# WHAT IS NEEDED
Using the data below, set down every line from the one containing "The image size" through the one containing "Viewport: 1000px width, 625px", inclusive and unchanged. Pictures are to be skipped.

# SOURCE MATERIAL
___
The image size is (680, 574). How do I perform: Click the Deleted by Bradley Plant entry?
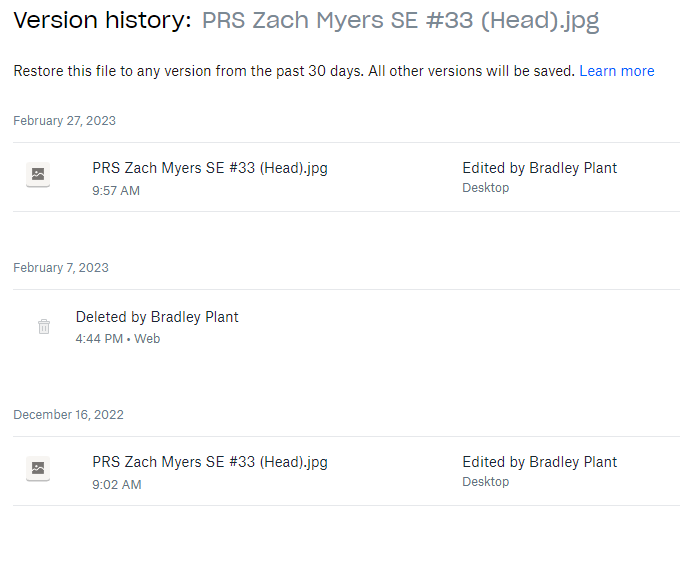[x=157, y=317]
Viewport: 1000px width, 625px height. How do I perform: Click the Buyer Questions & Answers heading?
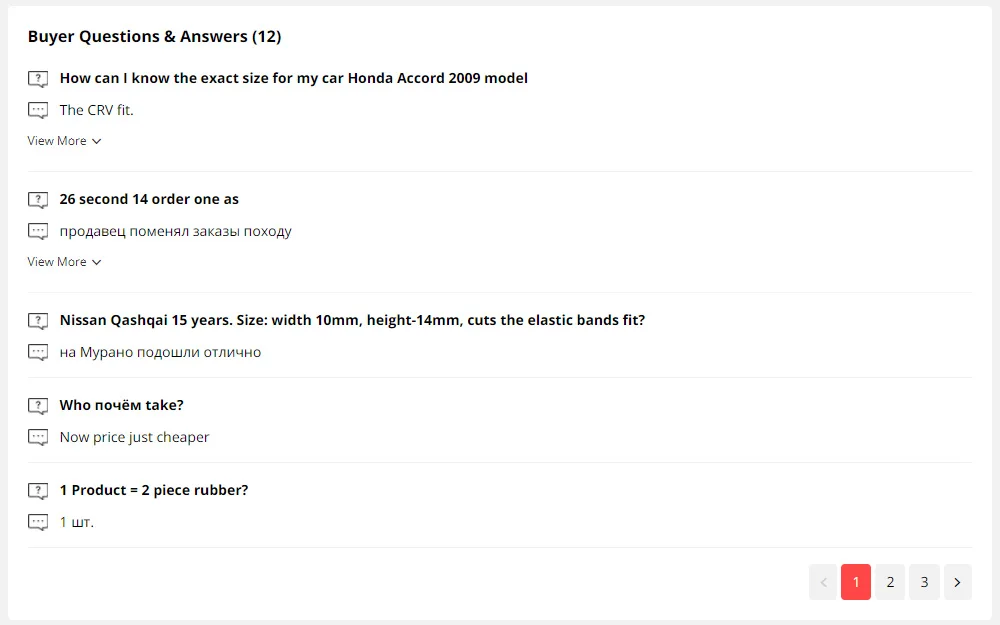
___
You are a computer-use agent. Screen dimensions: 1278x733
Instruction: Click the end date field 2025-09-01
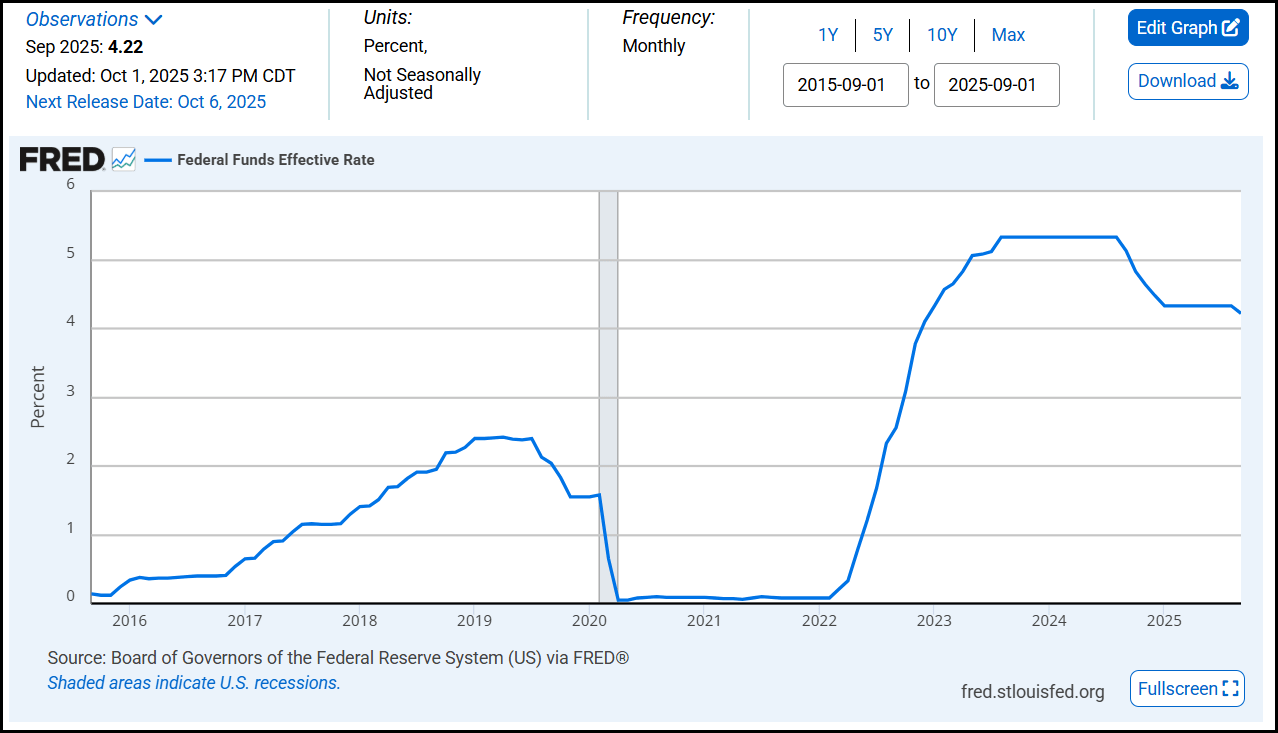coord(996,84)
___
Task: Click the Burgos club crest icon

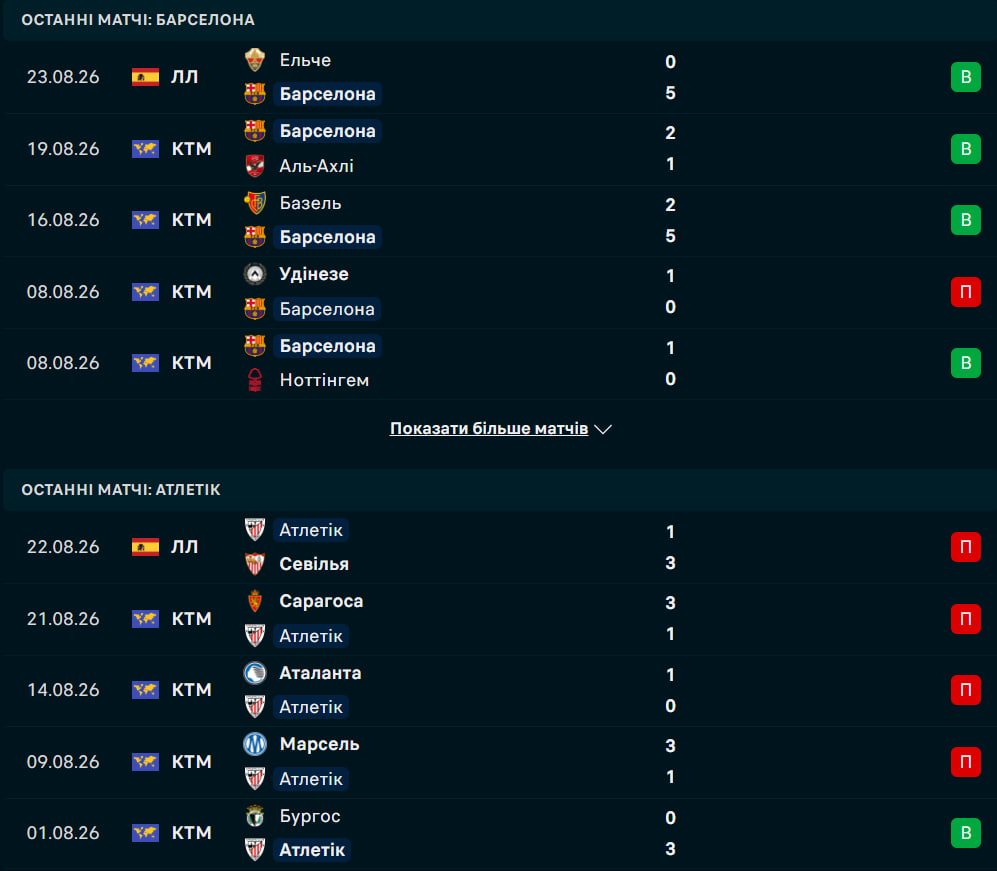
___
# RESULT OF THE TASK
The image size is (680, 574). How do I perform: Click the Deleted by Bradley Plant entry?
[x=157, y=317]
Viewport: 1000px width, 625px height. How do I perform: Click the Buyer Questions & Answers heading?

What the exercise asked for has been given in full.